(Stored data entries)
——
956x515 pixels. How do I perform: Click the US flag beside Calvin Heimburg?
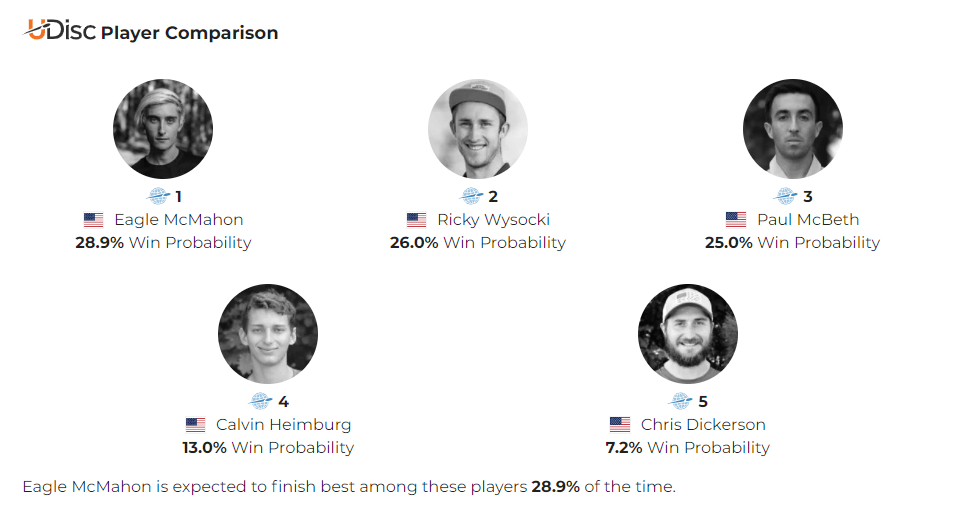[x=195, y=424]
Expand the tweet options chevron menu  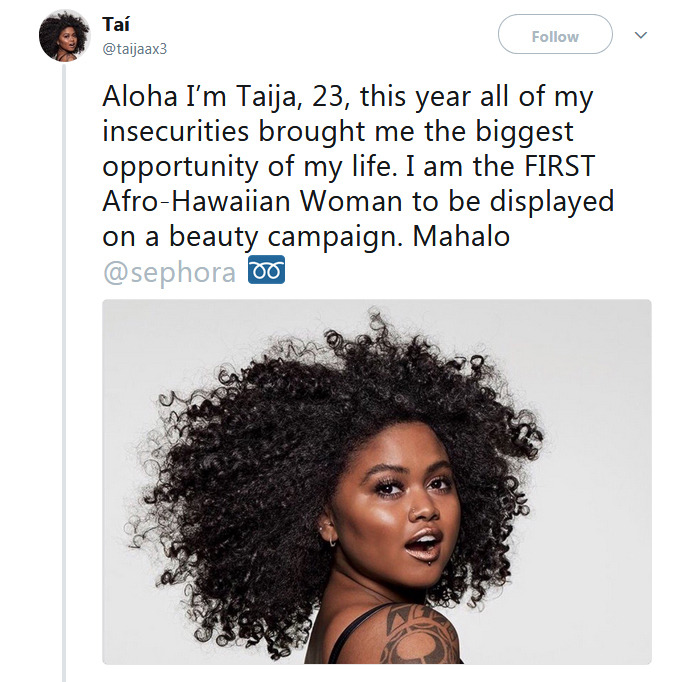[642, 35]
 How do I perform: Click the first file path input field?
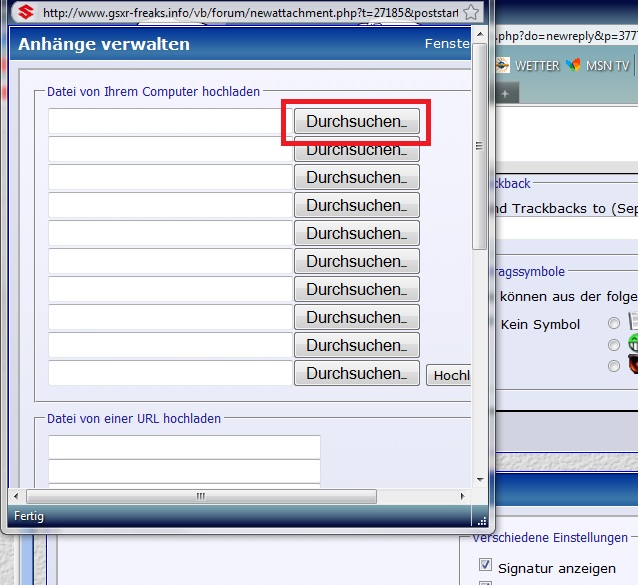[170, 121]
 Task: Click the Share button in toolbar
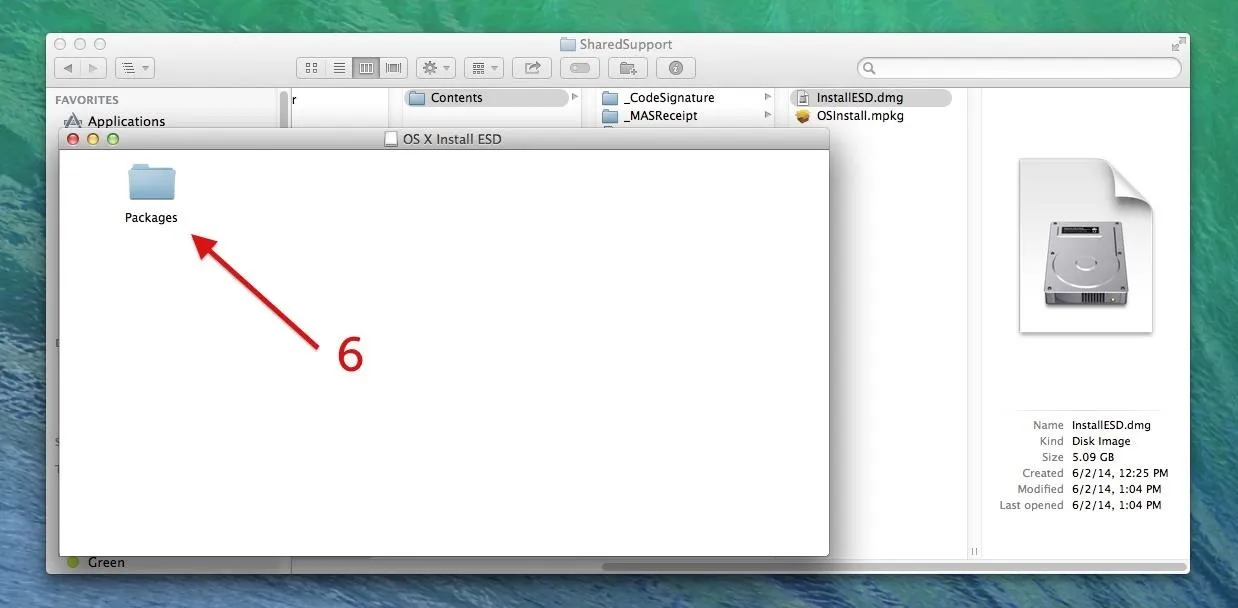click(532, 68)
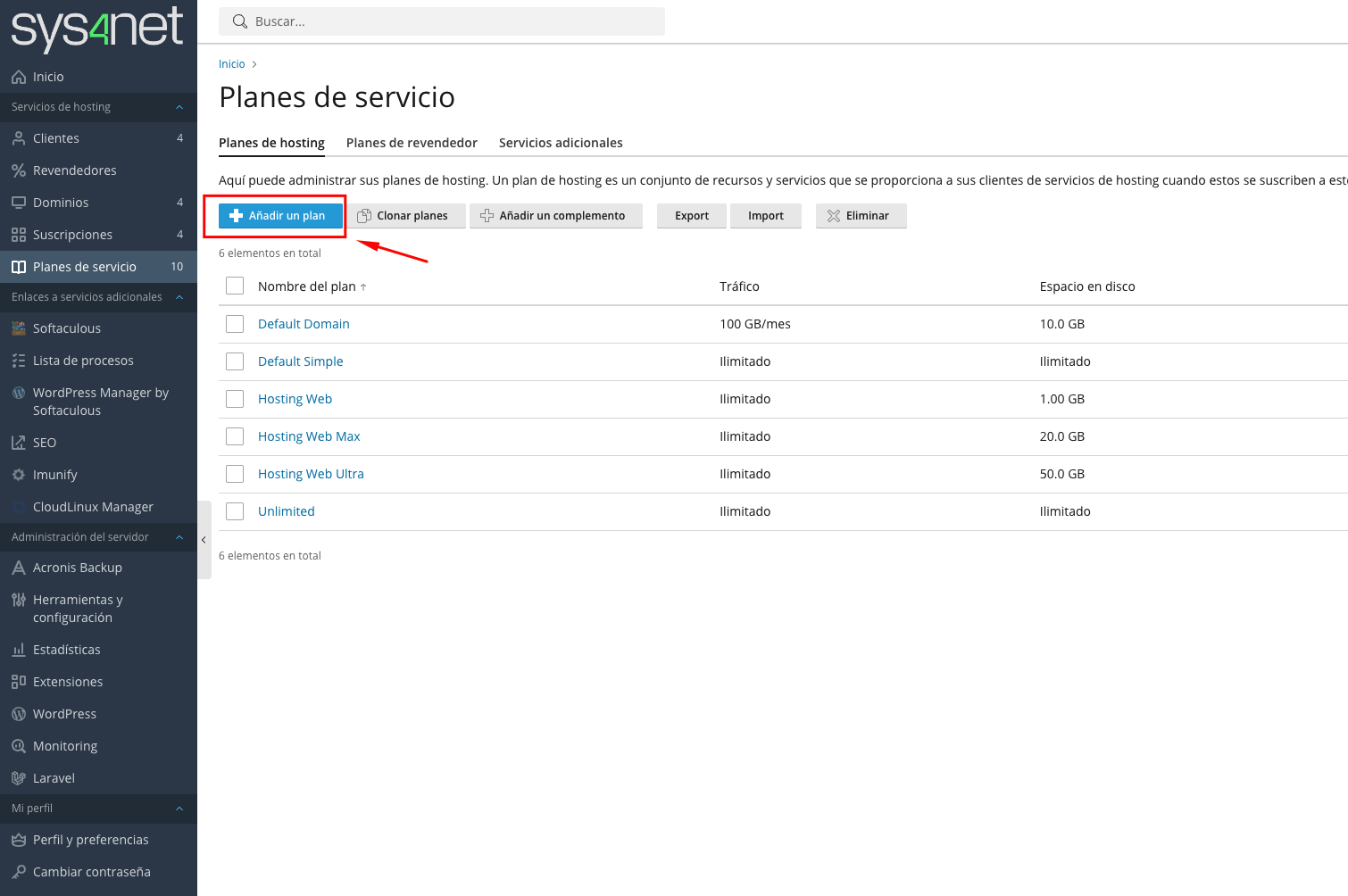Collapse the Mi perfil section

[x=179, y=809]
——
(Exercise brief):
The expected output is an exact retyping of the lines from the line with "How do I perform: Click the first" through the last line of the data, with both ends kept and the pictures dropped.

(Exercise answer):
 How do I perform: Click the first file path input field?
[170, 121]
 Task: Click the Share button in toolbar
click(532, 68)
Collapse the Mi perfil section

[x=179, y=809]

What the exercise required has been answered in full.